Cette usine, dont les origines remontent à 1590 au cœur des Vosges, non loin d’un site gallo-romain nommé « Villa Lana », voit le maître papetier Demenge Harlachol bâtir une roue à papier. La papeterie « Villa Lana » fut ainsi créée. En 1664, un premier livre est imprimé sur du papier de la papeterie Lana par l’imprimerie du roi Louis XIV.
En 1872, la manufacture s’installe sur les berges du Muhlwasser à la Robertsau. La force hydraulique de ce bras de l’Ill, associée à la haute qualité de l’eau, favorisent les conditions de fabrication de papiers de qualité.
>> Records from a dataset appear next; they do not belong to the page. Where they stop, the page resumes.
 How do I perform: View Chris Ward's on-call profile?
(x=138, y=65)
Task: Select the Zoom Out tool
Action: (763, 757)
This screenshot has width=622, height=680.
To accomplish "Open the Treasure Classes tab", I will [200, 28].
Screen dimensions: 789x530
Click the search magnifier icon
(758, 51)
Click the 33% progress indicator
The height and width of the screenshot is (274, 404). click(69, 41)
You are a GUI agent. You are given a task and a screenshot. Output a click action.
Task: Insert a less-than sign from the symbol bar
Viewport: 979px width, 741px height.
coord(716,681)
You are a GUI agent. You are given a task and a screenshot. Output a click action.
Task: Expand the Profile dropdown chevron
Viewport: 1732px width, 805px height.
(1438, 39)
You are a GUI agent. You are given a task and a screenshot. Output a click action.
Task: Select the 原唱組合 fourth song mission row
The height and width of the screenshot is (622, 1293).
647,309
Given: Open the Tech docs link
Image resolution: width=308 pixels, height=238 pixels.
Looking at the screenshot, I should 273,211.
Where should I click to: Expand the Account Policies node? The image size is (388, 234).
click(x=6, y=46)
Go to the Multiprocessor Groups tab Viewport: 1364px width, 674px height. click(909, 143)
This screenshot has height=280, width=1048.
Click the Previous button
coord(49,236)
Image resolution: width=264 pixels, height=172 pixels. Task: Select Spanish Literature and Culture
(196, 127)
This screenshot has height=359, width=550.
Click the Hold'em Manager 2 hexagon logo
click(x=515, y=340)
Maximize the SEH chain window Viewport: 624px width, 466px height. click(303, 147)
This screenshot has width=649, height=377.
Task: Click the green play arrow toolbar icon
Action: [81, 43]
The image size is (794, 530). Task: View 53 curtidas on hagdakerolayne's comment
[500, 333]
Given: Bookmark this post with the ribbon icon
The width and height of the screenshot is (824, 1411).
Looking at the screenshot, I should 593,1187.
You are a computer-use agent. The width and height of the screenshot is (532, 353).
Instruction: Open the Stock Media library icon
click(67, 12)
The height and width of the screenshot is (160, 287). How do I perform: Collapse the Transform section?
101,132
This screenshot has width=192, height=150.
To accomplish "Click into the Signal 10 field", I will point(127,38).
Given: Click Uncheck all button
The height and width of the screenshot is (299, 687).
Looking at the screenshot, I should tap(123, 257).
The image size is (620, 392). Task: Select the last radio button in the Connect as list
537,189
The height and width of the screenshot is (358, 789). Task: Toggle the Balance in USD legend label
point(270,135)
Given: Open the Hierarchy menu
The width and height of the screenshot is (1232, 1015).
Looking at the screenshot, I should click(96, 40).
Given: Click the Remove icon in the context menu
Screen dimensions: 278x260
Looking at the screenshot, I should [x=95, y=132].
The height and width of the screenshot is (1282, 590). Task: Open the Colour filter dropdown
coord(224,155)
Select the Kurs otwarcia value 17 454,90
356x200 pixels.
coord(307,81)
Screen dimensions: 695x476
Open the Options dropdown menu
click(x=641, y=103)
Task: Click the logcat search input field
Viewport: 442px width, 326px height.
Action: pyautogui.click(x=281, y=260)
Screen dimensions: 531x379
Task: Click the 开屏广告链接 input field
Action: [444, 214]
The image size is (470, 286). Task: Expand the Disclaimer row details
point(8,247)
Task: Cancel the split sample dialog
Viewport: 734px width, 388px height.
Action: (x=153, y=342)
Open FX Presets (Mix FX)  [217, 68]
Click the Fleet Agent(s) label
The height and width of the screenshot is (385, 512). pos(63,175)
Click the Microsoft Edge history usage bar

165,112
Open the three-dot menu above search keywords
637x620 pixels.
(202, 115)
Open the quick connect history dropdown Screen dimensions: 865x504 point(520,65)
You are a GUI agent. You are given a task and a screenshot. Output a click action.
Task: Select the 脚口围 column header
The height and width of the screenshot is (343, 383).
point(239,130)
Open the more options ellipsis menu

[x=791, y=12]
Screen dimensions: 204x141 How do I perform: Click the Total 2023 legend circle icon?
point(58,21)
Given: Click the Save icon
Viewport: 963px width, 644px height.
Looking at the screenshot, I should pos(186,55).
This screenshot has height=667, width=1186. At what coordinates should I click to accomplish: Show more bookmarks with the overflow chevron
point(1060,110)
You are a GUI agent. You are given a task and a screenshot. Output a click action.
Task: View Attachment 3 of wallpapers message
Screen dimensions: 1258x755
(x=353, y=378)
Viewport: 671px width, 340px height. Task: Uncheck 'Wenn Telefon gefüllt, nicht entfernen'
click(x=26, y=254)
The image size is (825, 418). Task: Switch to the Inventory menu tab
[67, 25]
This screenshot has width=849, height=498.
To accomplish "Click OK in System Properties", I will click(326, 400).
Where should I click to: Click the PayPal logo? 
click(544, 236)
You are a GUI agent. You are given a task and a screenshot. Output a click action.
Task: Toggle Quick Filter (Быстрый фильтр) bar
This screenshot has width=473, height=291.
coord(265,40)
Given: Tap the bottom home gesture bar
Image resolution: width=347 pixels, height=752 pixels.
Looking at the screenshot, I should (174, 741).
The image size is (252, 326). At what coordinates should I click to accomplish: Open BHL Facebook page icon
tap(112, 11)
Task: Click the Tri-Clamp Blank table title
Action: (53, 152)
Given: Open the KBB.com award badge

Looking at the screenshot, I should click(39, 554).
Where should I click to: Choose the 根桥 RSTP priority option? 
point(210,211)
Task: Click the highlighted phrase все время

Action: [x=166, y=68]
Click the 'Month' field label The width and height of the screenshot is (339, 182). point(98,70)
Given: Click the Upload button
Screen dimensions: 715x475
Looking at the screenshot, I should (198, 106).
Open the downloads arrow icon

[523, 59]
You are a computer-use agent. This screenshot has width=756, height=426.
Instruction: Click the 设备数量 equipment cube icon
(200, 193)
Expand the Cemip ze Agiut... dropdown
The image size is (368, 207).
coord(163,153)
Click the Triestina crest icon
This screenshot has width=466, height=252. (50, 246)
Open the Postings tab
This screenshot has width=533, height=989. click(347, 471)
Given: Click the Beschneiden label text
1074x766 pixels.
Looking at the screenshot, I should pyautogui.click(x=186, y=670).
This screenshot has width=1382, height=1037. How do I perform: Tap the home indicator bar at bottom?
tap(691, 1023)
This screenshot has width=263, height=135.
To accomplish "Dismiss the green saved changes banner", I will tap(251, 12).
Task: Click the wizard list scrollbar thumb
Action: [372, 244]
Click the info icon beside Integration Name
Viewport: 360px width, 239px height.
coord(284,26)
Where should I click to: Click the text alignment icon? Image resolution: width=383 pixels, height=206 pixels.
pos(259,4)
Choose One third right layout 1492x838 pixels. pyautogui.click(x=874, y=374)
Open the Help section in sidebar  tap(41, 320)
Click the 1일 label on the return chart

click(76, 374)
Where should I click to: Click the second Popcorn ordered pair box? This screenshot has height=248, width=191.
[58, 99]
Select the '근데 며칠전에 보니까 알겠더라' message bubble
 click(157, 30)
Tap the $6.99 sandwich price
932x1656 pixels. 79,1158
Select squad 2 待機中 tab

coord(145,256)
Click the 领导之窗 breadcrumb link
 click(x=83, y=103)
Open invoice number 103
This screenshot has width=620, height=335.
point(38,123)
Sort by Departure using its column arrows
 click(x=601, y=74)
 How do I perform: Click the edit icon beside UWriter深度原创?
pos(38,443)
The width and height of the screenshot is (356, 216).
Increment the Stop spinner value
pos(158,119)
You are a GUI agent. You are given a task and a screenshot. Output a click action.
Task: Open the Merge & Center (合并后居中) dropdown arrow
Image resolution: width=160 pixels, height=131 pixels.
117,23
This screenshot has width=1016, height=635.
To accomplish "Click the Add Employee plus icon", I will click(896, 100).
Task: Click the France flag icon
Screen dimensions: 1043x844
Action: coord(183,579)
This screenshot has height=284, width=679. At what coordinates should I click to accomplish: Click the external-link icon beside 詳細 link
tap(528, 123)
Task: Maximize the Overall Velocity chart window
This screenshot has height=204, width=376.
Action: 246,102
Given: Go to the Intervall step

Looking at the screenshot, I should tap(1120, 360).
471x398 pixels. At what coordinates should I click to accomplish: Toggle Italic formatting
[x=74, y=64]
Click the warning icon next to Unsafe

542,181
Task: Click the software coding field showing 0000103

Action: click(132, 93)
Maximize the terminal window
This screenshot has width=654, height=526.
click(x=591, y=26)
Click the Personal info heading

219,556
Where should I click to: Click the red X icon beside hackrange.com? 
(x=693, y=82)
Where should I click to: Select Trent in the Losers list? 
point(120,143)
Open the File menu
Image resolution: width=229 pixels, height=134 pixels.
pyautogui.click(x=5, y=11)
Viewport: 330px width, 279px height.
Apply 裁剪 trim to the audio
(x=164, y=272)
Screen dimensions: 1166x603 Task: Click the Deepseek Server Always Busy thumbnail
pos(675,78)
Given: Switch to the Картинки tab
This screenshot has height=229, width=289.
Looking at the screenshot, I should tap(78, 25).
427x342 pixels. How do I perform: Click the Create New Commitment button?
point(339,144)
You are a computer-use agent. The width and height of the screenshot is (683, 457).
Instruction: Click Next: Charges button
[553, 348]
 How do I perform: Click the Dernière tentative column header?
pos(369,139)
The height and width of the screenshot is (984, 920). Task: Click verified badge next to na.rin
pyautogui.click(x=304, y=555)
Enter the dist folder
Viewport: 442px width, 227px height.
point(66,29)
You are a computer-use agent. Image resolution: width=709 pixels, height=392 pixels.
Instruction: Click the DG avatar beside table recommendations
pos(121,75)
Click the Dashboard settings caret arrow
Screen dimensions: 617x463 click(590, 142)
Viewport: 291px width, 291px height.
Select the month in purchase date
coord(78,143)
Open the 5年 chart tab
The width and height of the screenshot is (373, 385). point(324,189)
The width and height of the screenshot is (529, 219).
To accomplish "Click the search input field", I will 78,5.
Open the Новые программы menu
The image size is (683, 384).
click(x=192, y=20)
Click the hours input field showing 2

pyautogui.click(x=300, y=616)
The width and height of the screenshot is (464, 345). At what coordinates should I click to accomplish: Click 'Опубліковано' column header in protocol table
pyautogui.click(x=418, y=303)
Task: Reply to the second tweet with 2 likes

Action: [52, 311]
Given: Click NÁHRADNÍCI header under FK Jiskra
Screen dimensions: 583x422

À partir de 1985 l’usine change plusieurs fois d’actionnaires, de Ausseda Rey à International Paper, mais leurs investissements ne sont pas à la hauteur pour régler les difficultés d’une entreprise vieillissante.
Reprise en 2013 et label d’excellence en 2015
En 2011, l’entreprise subit une première alerte car placée en redressement judiciaire. Cependant, en janvier 2013 le tribunal de grande instance met fin au plan de cession et valide la reprise de l’entreprise par l’entrepreneur Lasse Brink.
Se posant en sauveur de l’entreprise l’ultime acquéreur de Lana occasionne un nouvel espoir pour les salariéEs de l’usine. Il tente de redresser la situation de l’entreprise mais, selon lui, des difficultés financières dues à la hausse des prix des matières premières et de l’énergie empêchent les investissements nécessaires à la modernisation de l’outil industriel. Celui-ci déplore aussi l’incapacité à recruter et à former de nouveaux salariéEs de haut niveau de compétences, capables de prendre le relais pour la confection des papiers spéciaux.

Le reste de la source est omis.